Conventional wisdom often ignores the fundamental factors that drive the market. In this model, we will attempt to analyze the market based on simply three variables:
The behavior of stock market is inherently so complex that no single variable can predict how the market is going to behave next or what would be its future returns - at least not on a regular and consistent basis over a long time. Given that the computing horsepower on Wall Street rivals NASA, the single variable, if it exists, would have been found already. But it hasn’t. The reality is that not only is market behavior a function of multiple variables but these variables are also interacting, and they do so imprecisely; the exact same data set at different times sometimes produces different results.

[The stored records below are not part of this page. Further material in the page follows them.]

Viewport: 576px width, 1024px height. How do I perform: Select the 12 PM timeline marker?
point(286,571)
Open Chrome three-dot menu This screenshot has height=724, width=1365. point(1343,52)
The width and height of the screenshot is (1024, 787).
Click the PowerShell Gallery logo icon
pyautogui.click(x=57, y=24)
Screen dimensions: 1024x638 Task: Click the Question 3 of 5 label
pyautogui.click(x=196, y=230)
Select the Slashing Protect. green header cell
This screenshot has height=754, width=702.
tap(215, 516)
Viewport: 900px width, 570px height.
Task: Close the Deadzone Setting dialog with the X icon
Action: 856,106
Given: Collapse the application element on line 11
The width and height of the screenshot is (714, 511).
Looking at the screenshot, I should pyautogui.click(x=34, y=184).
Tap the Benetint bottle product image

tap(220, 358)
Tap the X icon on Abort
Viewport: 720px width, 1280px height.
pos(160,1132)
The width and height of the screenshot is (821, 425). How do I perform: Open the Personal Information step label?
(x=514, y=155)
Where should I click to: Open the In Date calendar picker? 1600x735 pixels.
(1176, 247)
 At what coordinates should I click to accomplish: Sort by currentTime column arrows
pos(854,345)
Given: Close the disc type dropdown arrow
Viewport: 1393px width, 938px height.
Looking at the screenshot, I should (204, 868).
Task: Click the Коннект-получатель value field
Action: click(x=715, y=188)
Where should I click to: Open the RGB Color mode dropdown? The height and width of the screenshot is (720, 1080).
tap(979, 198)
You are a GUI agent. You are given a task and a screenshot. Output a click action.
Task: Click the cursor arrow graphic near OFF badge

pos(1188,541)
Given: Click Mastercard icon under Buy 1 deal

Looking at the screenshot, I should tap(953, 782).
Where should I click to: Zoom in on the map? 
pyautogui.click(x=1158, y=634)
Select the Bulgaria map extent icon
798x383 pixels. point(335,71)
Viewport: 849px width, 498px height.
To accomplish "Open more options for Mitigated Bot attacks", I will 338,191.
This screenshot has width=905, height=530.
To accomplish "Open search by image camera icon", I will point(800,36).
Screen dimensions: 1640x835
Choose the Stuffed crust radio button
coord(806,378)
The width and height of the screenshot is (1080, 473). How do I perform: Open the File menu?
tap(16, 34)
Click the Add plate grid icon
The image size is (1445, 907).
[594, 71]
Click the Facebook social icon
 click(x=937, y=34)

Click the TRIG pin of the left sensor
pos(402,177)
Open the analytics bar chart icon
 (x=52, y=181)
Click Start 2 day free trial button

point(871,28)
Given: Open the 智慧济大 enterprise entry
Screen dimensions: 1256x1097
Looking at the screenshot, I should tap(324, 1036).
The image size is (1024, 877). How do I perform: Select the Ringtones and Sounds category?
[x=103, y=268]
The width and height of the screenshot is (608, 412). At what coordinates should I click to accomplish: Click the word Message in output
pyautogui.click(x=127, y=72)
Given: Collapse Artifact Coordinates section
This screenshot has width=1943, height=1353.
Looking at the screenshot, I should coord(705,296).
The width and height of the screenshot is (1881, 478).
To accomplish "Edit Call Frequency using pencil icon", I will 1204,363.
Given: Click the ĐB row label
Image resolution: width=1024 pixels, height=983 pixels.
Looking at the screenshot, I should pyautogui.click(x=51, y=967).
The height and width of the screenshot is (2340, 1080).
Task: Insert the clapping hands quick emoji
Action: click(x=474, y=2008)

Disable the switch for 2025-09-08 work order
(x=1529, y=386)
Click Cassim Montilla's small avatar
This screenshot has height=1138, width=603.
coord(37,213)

As millions of investors vote every day with their wallets the stock market, in the short run, becomes very noisy and chaotic. However, as any physics student would tell you - one need to distinguish between noise and signal and learn how to ignore the former and enhance the latter. In physics one also learns how to handle a complex mathematical problem by breaking it down into a set of manageable components, solve them each separately and then try to put them back together to get a complete solution. Additionally, any student of stock market would tell you that over the long run, the stock market is a weighing machine not a voting machine. Our belief is that we may use this crossroads of Finance and Physics that we call Financial Physics. Financial Physics represents a framework of several key variables and their impact on the stock market’s overall direction. It is not a magician’s illusion – it’s a Fundamental Physics!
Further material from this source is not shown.